À l'intérieur de la voiture ornée des initiales de la maison, Rose était à son aise. Malgré son humble et respectable emploi, elle était habituée aux véhicules spacieux et luxueux. Elle était issue d'une grande lignée de nobles et bien que son père voulût la placer dans l'une des banques de la ville, elle avait décidé de se débrouiller par ses propres moyens en valorisant ses talents certains dans le commerce.

Le trajet ne fut pas très long. Bientôt, le véhicule s'arrêta dans une rue animée, devant plusieurs maisons mitoyennes.

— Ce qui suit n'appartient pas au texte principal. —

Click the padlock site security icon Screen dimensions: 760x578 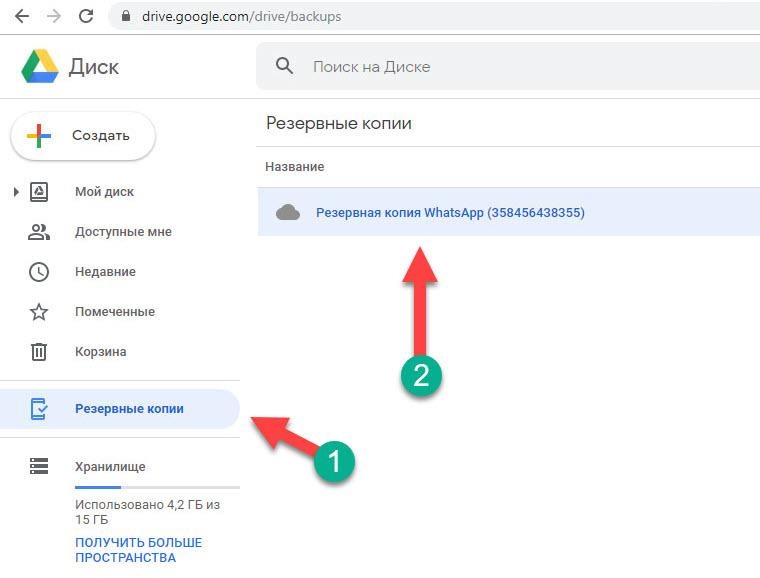click(x=126, y=16)
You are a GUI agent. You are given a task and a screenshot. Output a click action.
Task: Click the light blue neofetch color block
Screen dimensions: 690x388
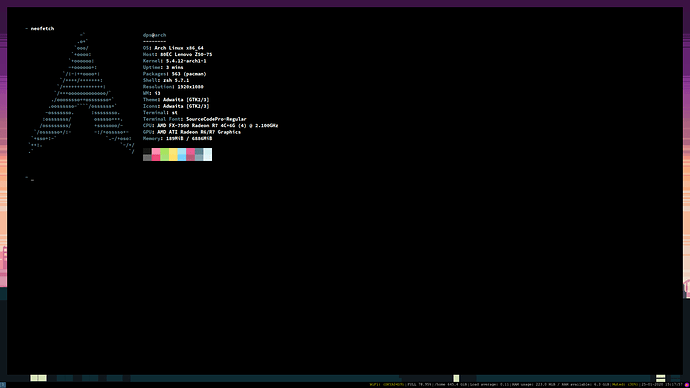[182, 154]
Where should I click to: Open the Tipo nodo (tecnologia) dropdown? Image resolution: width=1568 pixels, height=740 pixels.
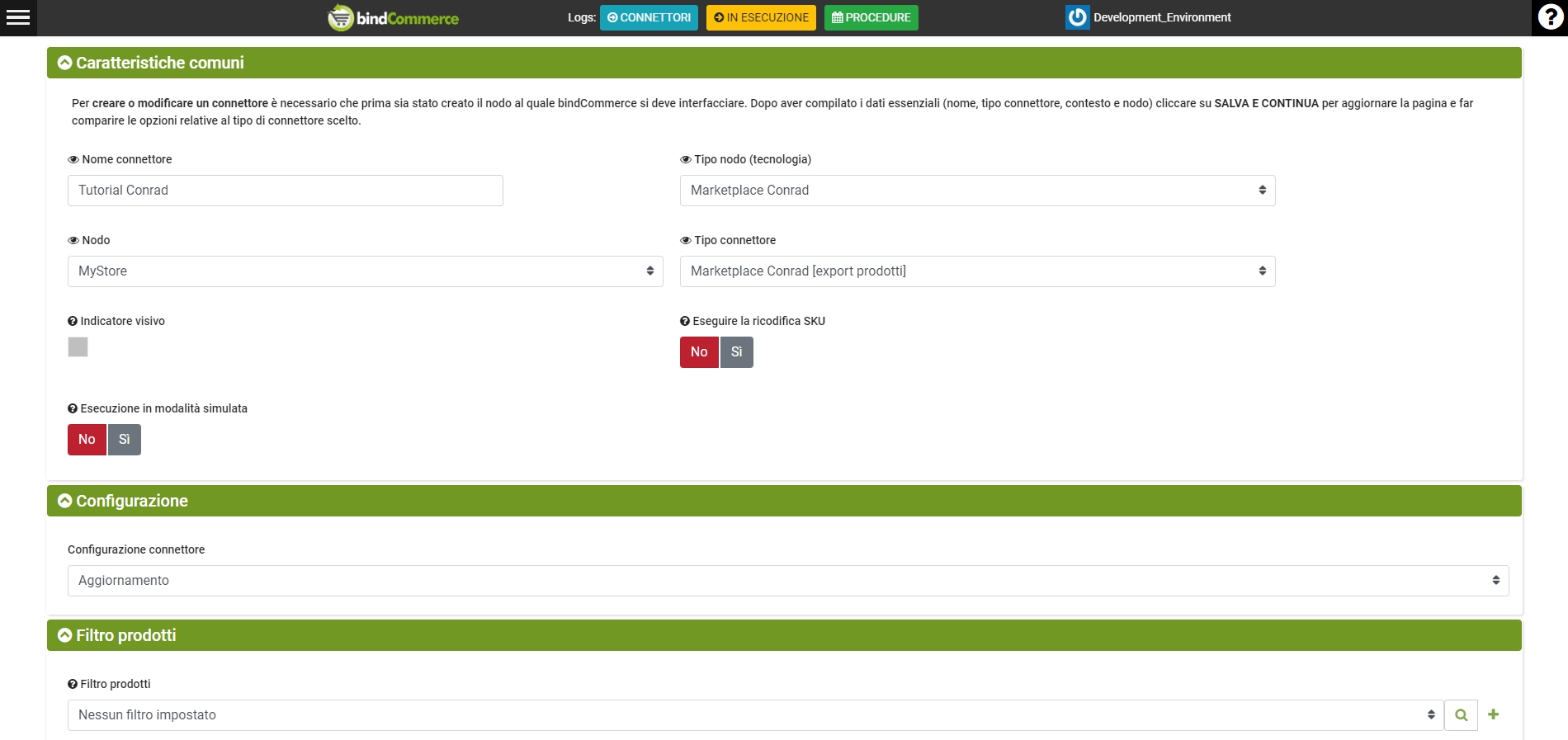tap(977, 191)
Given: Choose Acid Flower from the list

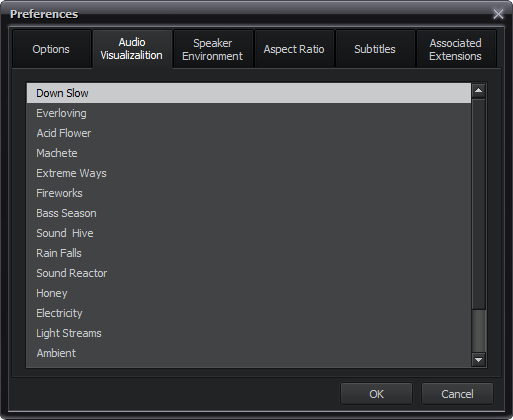Looking at the screenshot, I should click(x=249, y=133).
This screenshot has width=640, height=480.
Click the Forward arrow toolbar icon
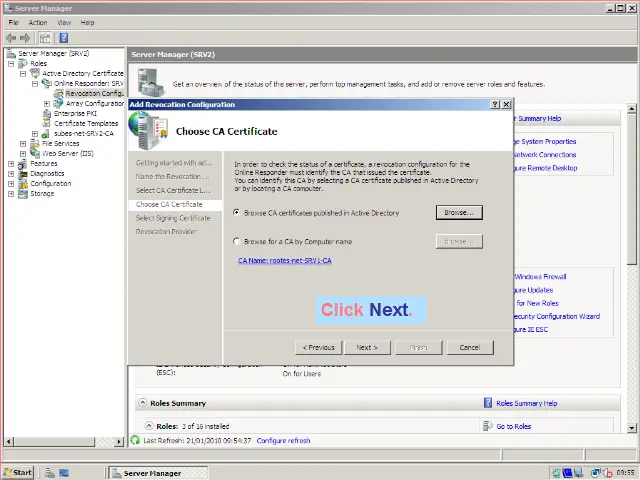click(x=24, y=37)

Le cocher lui indiqua l'adresse exacte et lui annonça où il allait se garer. Rose acquiesça puis se rendit devant la bâtisse fraîchement repeinte. La porte était vernie et un joli heurtoir y était installé. Elle s'en saisit et frappa deux coups.

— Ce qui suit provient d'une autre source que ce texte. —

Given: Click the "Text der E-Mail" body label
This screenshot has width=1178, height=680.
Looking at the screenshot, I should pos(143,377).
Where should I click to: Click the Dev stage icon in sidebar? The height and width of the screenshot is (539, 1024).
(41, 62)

Quelques secondes plus tard, on lui ouvrit. Rose se retrouva face à une femme qui devait avoir à peu près son âge. Elle portait des châles colorés sur les épaules. Instinctivement, Rose pressentit que le paquet de vêtements qu'elle avait apporté ne lui était pas destiné.

- Bonjour. Vous êtes.... ? lui demanda son interlocutrice en s'avançant sur le seuil.

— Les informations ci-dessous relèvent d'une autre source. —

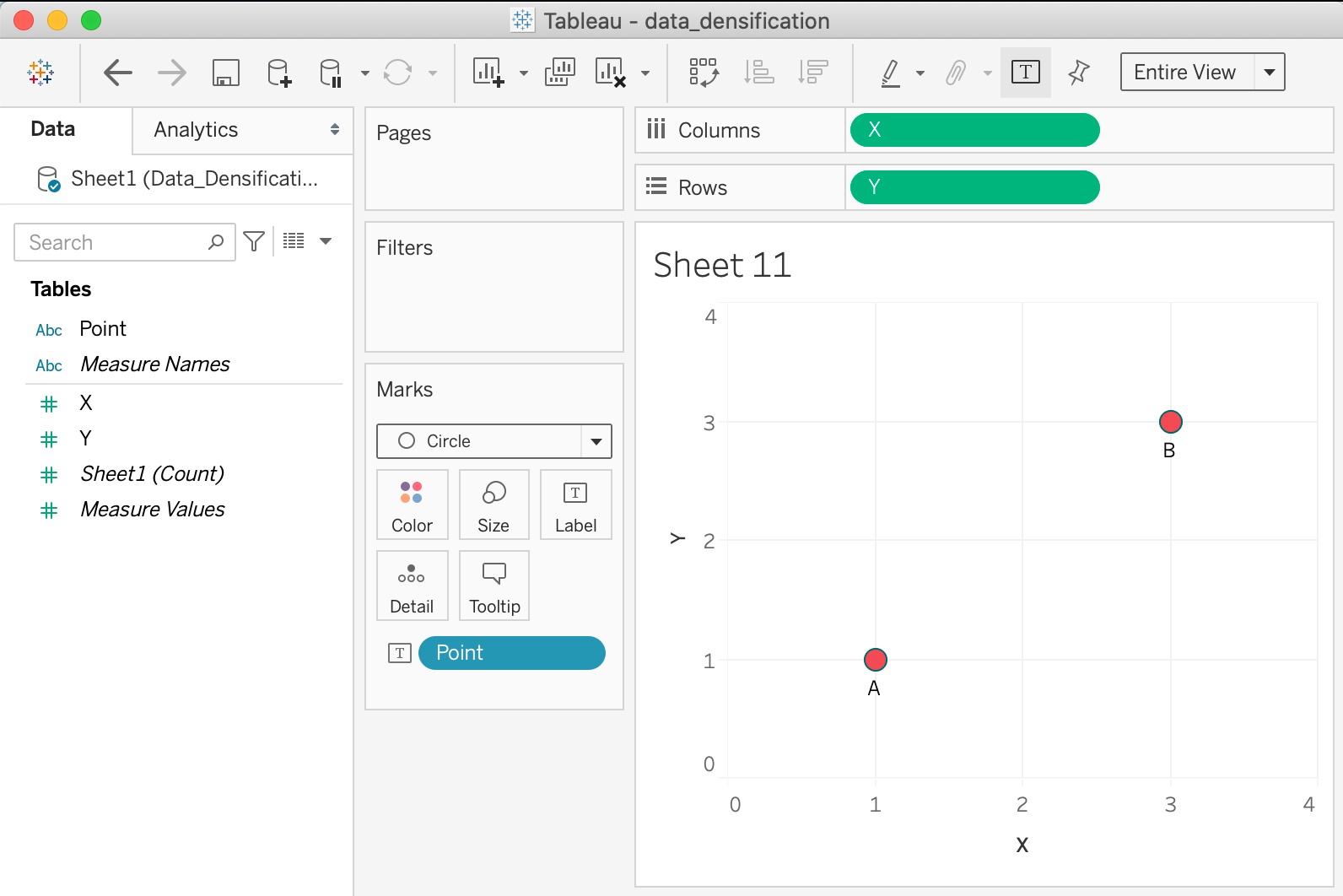Click the swap rows and columns icon
1343x896 pixels.
[x=704, y=73]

- Rose Lavoisier. Vendeuse chez...

- Ah, oui-oui. Entrez, la coupa-t-elle sans méchanceté, comme si elle savait déjà qu'elle devait venir.

Rose la suivit dans le logement. Ce n'était pas une maison ordinaire. Ou plutôt, c'était une grande et noble demeure, réaménagée en de divers espaces, dont elle ne parvenait pas à reconnaître la fonction. Son hôtesse l'entraîna au fond, tout au bout des locaux, dans un salon joliment décoré. Le thé venait même d'être tout juste servi. Une personne lui tournait le dos. Rose comprit tout de suite qu'elle était sa cliente. L'autre femme s'effaça derrière Rose, refermant la porte pour les laisser tranquilles. L'inconnue se retourna. C'était une dame d'une cinquantaine d'années à la chevelure bouclée, aux traits durs mais son rouge à lèvres et sa tenue raffinée venaient adoucir un peu son portrait.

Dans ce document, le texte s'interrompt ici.